So, how to write and not sound like an oaf. Be careful of the seemingly humble point.

It’s not just a sentence-tidy when writing. A full stop can make your writing sound bloody-minded, assertive, curt, arrogant and rude.

It can affect your tone of voice or the way you’re saying something. This makes it something you need to handle with care when it comes to writing copy.

Fragile: handle how you write using the full stop with care.

It can make your writing clear

And it could make what you’re writing sound final. Indeed, it can make what you’ve said in your writing a fait accompli.

No, wait, in fact it is a fait accompli. It is, if you think about it, and don’t think it’s just me showing off my limited French.

And when you’re talking about massively long and tiresome sentences that go on and on, and on a bit more, before finally staggering and lurching to a halt, it’s a relief. Often a welcome relief.

Stand back for that clamouring question.

So what is the point?

Yes, yes, we know it’s a little punctuation mark, usually roundish, which makes it a dot.

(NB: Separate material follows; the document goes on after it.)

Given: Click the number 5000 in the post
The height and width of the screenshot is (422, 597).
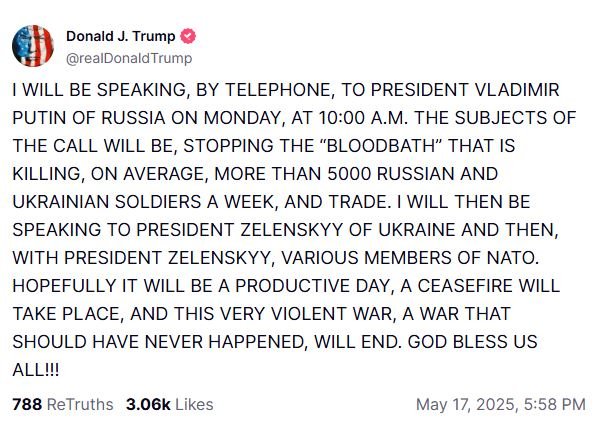Looking at the screenshot, I should click(349, 174).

I guess you could say it’s the impression of a point, where the point is like the point of a pencil. Or spot or fleck or speck.

Woah, now before you start, let’s leave aside the zillions of other points in the universe like ones to do with hunting, sailing, decimalisation, advance guards, cricket, red setters and printing and just concentrate on this one here: .

And anyway, this is my blog and I decide what I write in it. So there. (Gosh, it works doesn’t it, if you’re now feeling a bit riled. Or is it roiled.)

And, and, if you’re American, your word for point is, anyway, period. Or full stop. And let’s please not go into all the other periods we can think of and try and stay on track. Got it? Good. See what I did there?

Actually, think I prefer slam dunk to fait accompli.

Anyhow, our point, our period, has more aliases than a prolific spy. Like stop, full stop, full point.

It is, in essence, regardless of how you write, most commonly a mark that shows the end of a declarative sentence in your copywriting. Wow, that took a while getting out, but got there in the end.

But my favourite use of it is, oddly, when it isn’t a mark at all but spoken instead, as in, “We aren’t going to the party, full stop [or period].”

By now you’ll be asking yourself what’s the point of this article.

I rest my case and am going for a lie down.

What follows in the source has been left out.